1. Connection between lamp and lamp plug is wet

If there is moisture between the lamp and its plug, it could cause a short which trips the ballast or breaker fuse. If moisture is found, turn off the power and unplug all electrical connections and dry the plug/socket.

Next, look for a cause of the moisture before reconnecting. The most common causes of moisture in the lamp socket are:

  • Rainfall hitting the unit and pushing through the socket cover (provide more weather protection for unit)
  • Condensation running down the electrical cord from the ballast and into the socket (fix by changing position of lead so dew will run off)
  • Water leaking through degraded o-rings from the UV chamber into the socket (purchase new o-rings)
  • Incorrect components being used (replace the incorrect sleeve/lamp and o-rings)

2. Short-circuit in the electrical assembly

If there is no evidence of moisture, the ballast itself may have a short-circuit and needs to be replaced.

UV Lamp Is Not Emitting Light

1. Check there is power getting to the unit

Make sure the power outlet is turned on and that it is actually producing electricity. Plug in another appliance to check the electrical outlet is still working.

Next, take a close look at the leads that run from electrical outlet into the ballast and then from the ballast into the UV housing. Turn the power off then look for any discoloured, loose, or broken wires and connectors.

Next, check that the ballast’s plug is firmly inserted into the electrical outlet and that it is firmly inserted into the lamp.

If your ballast has a breaker fuse, check that it hasn’t been tripped (only premium ballasts have fuses).

2. Check the UV lamp pins/connector for damage
Turn off the power and unplug the 2 or 4 pin socket that is plugged into the end of the lamp. Look for signs of corrosion, damaged or bent pins, rust, and water ingress. If you find damage, it could mean that the component needs to be replaced.

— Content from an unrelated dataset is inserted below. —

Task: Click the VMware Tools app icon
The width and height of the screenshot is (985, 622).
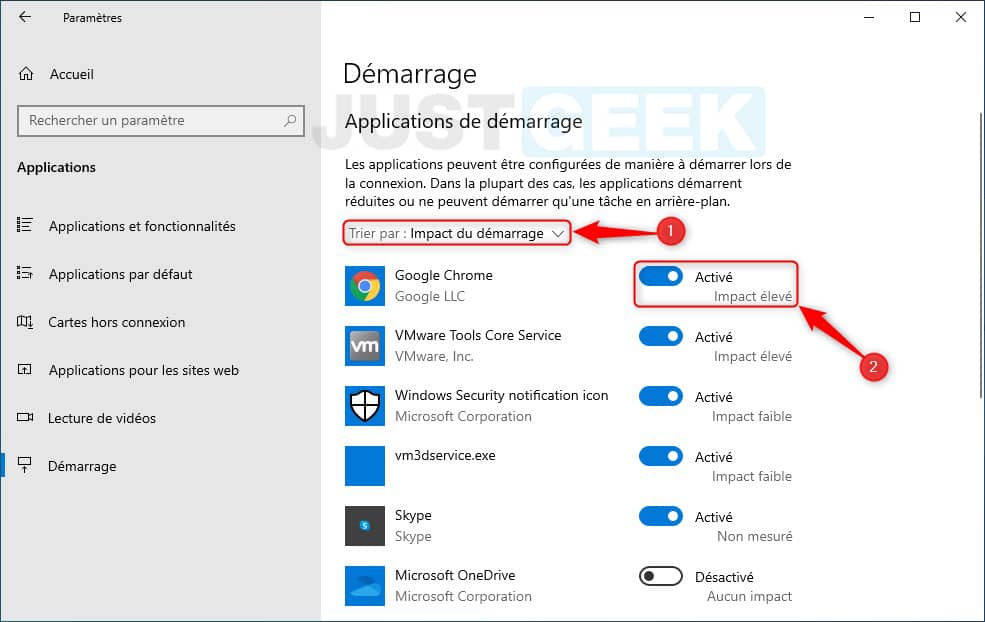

Next, check that the lamp socket is correctly orientated and firmly seated. Many plugs used with UV lamps must be orientated a certain way to work. Check the distance between each plug to confirm you are putting it on correctly, then ensure that it is firmly seated. It may simply be a matter of the pins not making good contact with the socket.

3. Look for damage to sleeve/thimble or lamp
If your issue is not resolved, undo the housing unit then very carefully take out the lamp and sleeve.

Look for evidence of water ingress which may have damaged the lamp. Water can cause the lamp to short out. If you do see water, look for cracks or chips in the quartz sleeve/thimble, which may be allowing water in.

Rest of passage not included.